Activity:
The lines to be copied run from the one containing "Instruction: Switch to the Главная tab" to the end of the material below; reproduce them exactly, including both ends, and nothing more.

(Data for this exercise Opens)

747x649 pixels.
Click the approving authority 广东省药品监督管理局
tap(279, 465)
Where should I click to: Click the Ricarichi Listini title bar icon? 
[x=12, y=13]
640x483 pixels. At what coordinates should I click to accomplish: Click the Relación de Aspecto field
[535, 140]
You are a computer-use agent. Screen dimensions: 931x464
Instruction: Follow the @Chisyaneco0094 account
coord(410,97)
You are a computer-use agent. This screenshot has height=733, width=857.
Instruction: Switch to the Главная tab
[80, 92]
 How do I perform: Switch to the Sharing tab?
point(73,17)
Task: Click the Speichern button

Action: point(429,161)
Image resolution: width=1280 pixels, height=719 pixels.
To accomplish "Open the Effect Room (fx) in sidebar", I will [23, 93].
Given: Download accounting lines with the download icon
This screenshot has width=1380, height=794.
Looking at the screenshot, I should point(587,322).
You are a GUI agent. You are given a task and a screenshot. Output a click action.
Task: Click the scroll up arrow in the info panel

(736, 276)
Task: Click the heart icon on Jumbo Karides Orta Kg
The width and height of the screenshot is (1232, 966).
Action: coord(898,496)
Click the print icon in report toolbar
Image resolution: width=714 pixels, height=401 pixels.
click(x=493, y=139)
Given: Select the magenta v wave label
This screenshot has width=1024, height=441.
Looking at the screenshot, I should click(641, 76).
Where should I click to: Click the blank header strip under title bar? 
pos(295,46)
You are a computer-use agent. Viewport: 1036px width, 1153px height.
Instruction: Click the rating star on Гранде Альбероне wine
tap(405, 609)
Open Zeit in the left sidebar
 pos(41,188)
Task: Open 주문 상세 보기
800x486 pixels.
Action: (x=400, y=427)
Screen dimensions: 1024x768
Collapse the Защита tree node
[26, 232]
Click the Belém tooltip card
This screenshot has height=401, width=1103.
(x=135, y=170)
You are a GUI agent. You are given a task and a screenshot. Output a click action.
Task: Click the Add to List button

(Data for this exercise Closes)

Answer for this exercise:
Instruction: Switch to the Главная tab
[80, 92]
 How do I perform: Switch to the Sharing tab?
point(73,17)
Task: Click the Speichern button

Action: point(429,161)
Image resolution: width=1280 pixels, height=719 pixels.
To accomplish "Open the Effect Room (fx) in sidebar", I will [23, 93].
Given: Download accounting lines with the download icon
This screenshot has width=1380, height=794.
Looking at the screenshot, I should point(587,322).
You are a GUI agent. You are given a task and a screenshot. Output a click action.
Task: Click the scroll up arrow in the info panel

(736, 276)
Task: Click the heart icon on Jumbo Karides Orta Kg
The width and height of the screenshot is (1232, 966).
Action: coord(898,496)
Click the print icon in report toolbar
Image resolution: width=714 pixels, height=401 pixels.
click(x=493, y=139)
Given: Select the magenta v wave label
This screenshot has width=1024, height=441.
Looking at the screenshot, I should click(641, 76).
Where should I click to: Click the blank header strip under title bar? 
pos(295,46)
You are a computer-use agent. Viewport: 1036px width, 1153px height.
Instruction: Click the rating star on Гранде Альбероне wine
tap(405, 609)
Open Zeit in the left sidebar
 pos(41,188)
Task: Open 주문 상세 보기
800x486 pixels.
Action: (x=400, y=427)
Screen dimensions: 1024x768
Collapse the Защита tree node
[26, 232]
Click the Belém tooltip card
This screenshot has height=401, width=1103.
(x=135, y=170)
You are a GUI agent. You are given a task and a screenshot. Output a click action.
Task: Click the Add to List button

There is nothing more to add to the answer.